▶ THE DATA:
┄┄┄┄┄┄

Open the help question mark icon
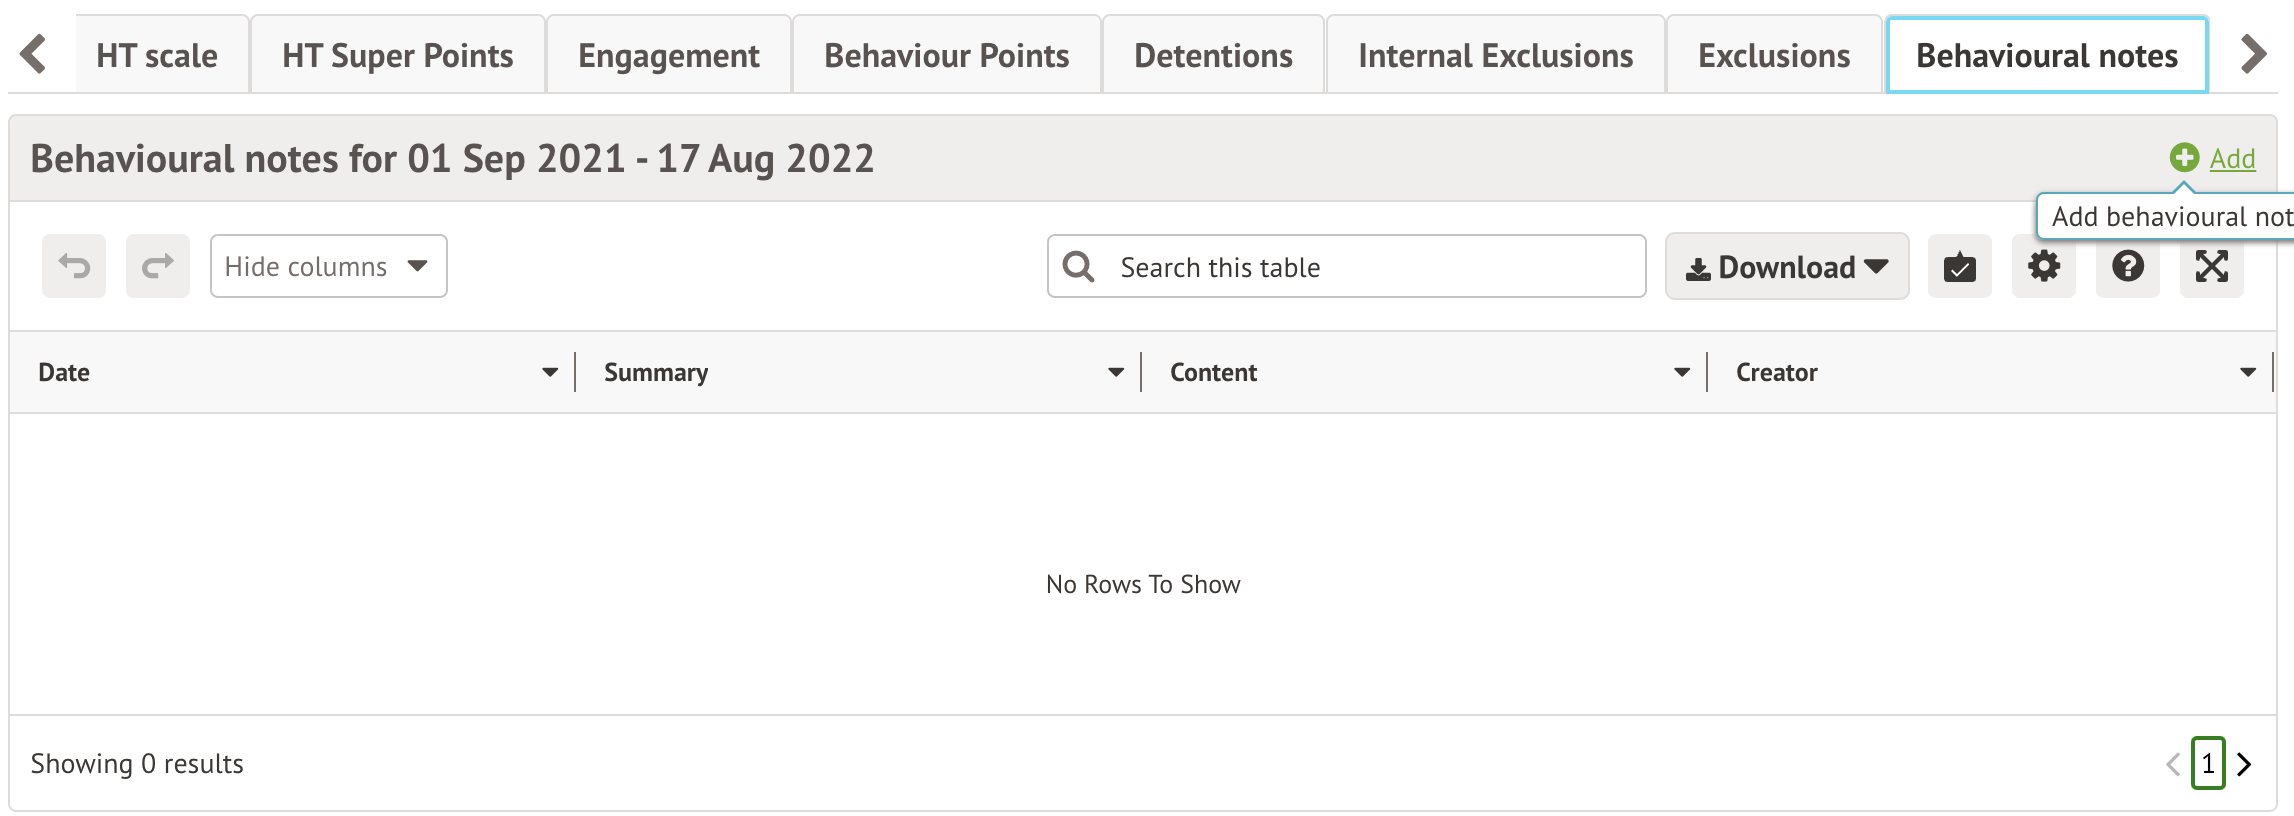 coord(2127,267)
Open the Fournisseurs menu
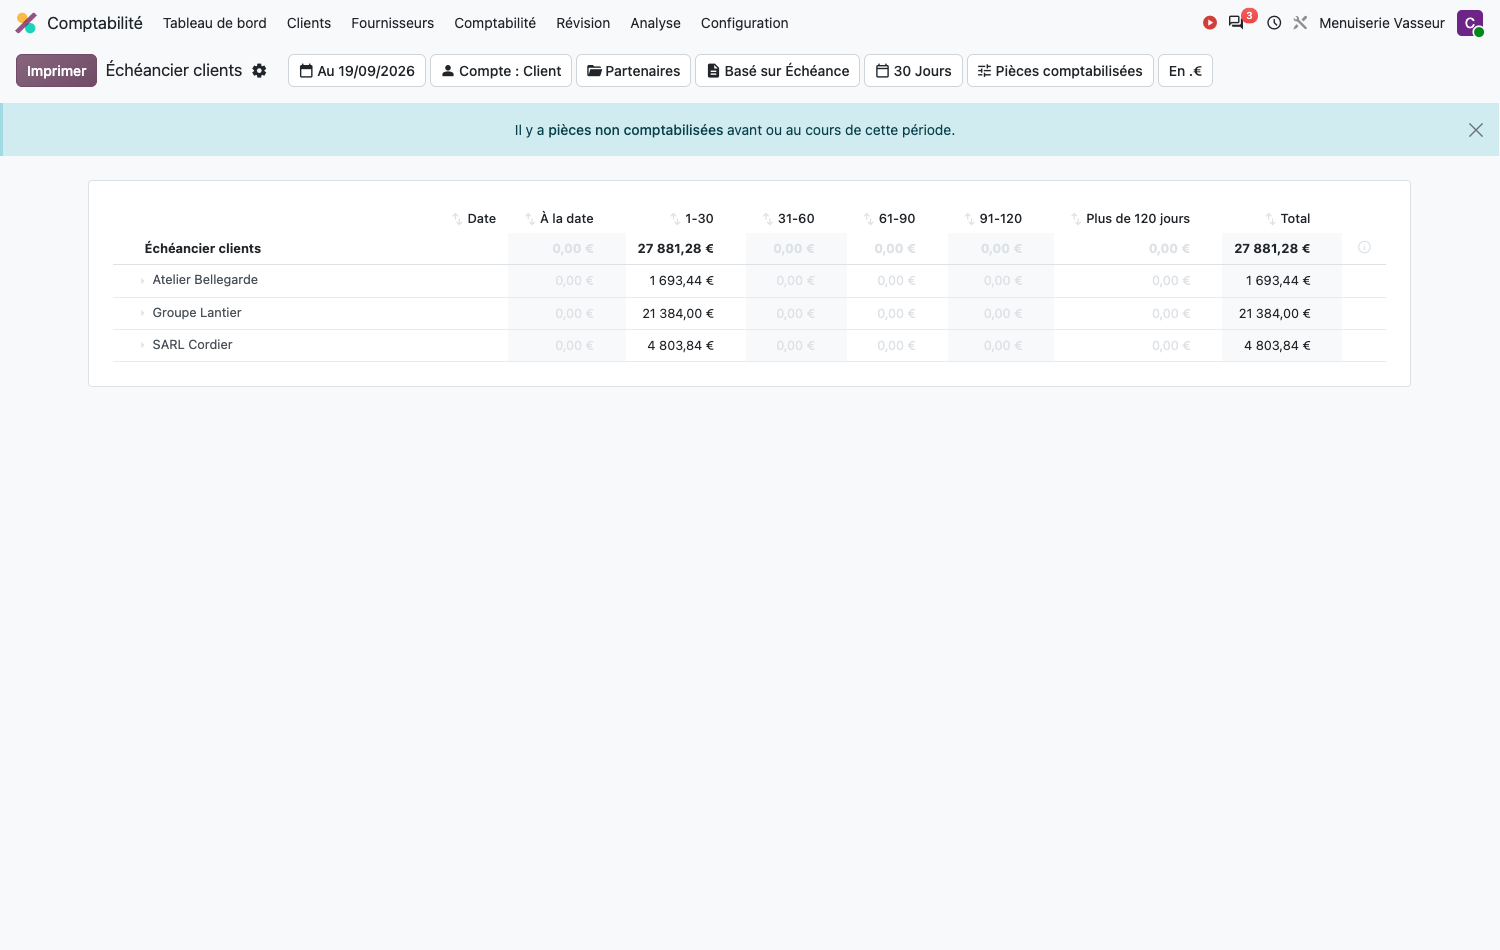1500x950 pixels. [392, 23]
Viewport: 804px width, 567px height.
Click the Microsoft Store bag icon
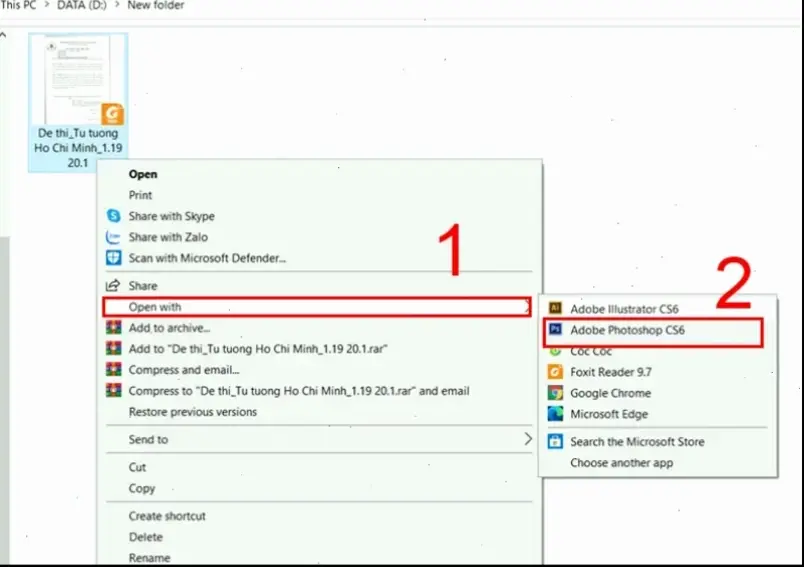point(555,441)
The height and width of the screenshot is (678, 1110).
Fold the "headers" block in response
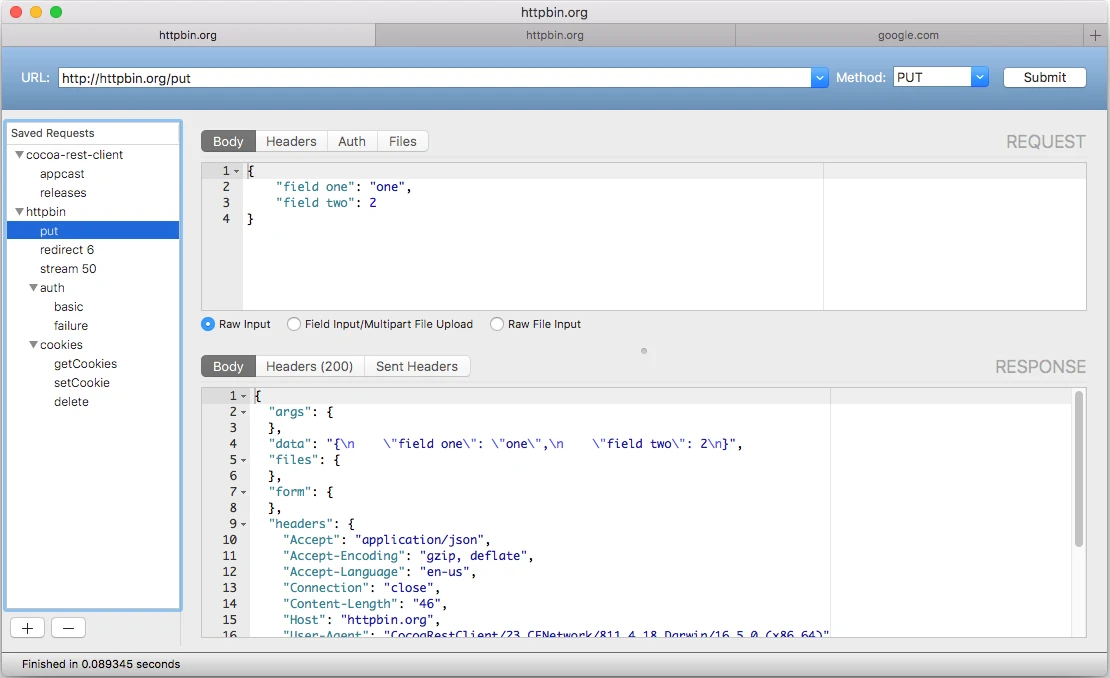(244, 524)
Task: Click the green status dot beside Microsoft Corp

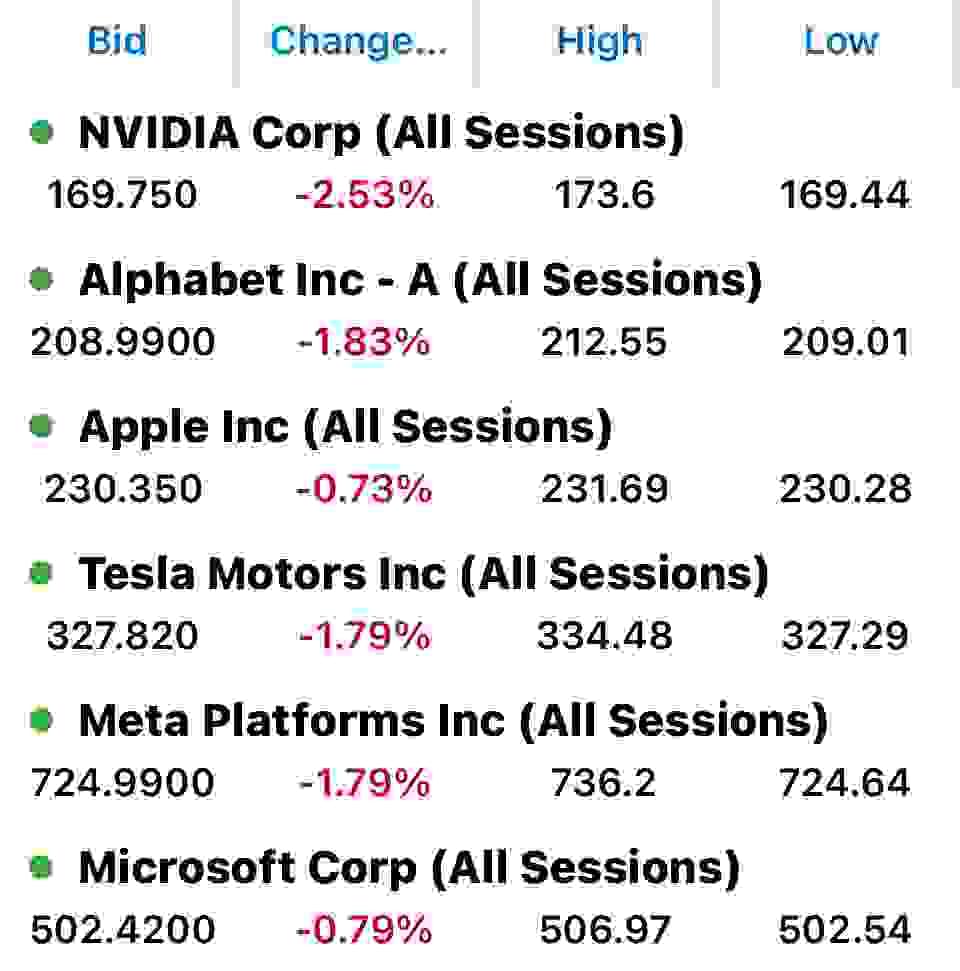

┄┄┄┄┄┄

▶ PROBLEM TO WORK ON:
The answer should contain every line of the material exactly as written and no pictures.

▶ RESULT OF THIS EXERCISE:
Open the help question mark icon
 coord(2127,267)
Open the Fournisseurs menu
1500x950 pixels. [392, 23]
Viewport: 804px width, 567px height.
Click the Microsoft Store bag icon
point(555,441)
The height and width of the screenshot is (678, 1110).
Fold the "headers" block in response
(244, 524)
Task: Click the green status dot beside Microsoft Corp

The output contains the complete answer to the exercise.